9) What do i like about PYP; Its whole student learning its integrated, and it allows for applied learning. We turn kids off to math so young, because most of how we teach it from very young ages involves little more than proofs and problems through rote learning, its no wonder why JHS kids either love math because they discover an affinity for doing proofs or they hate it because proofs are boring and they suck at it. Having kids learn by interaction and doing is so much easier when it comes to achieving objectives, yes it takes more resources, organization and planing but the benefits are real, its hands on education that many teachers dreamed about when they were in Uni. Its what it means to be "inquiry" based education.

10) What dont I like about it; its resource heavy, and time is the biggest resource hog. Literally you can feed PYP all your time and it will still want more.
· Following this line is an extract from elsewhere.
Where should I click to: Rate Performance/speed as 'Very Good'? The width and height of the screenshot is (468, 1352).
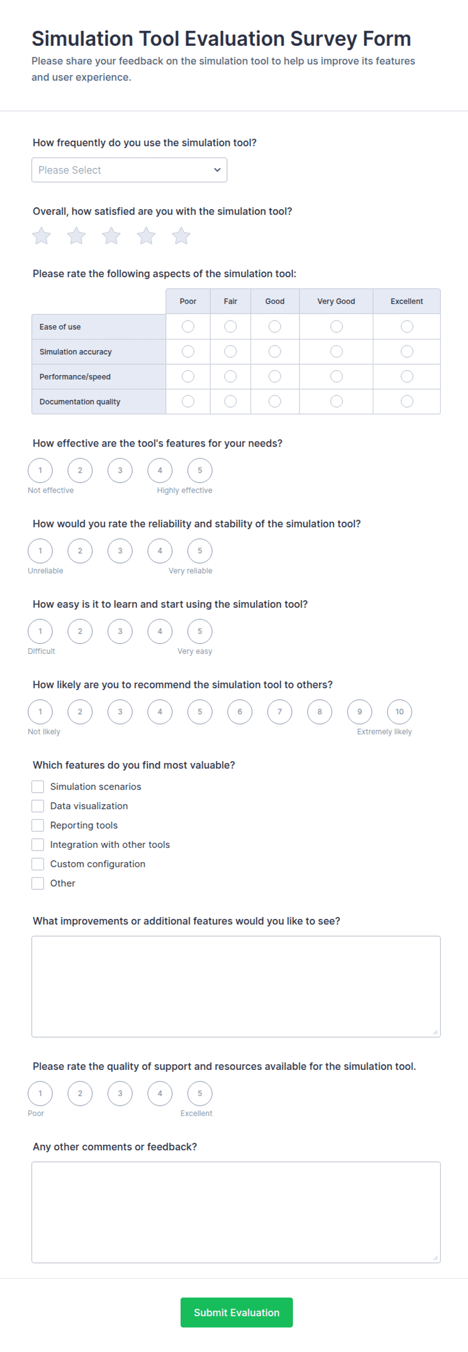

You can spend 5, 10, 20 times the amount of time on a UI portion of the lesson, and do the non-UI stranded subject in minutes compared to the UI.
PYP is also "expensive", project work takes resource outside of books and paper.
Collaboration, many ITs simply dont and wont work together, you can force them into a room and they will talk maybe even right something down, but as soon as they leave they will begin formulating excuses for why the collaboration wont work. Leadership that comes down hard on this will just force ITs to exchange some emails to get on the same page (have the same story) and keep rolling with what they are doing in their classroom.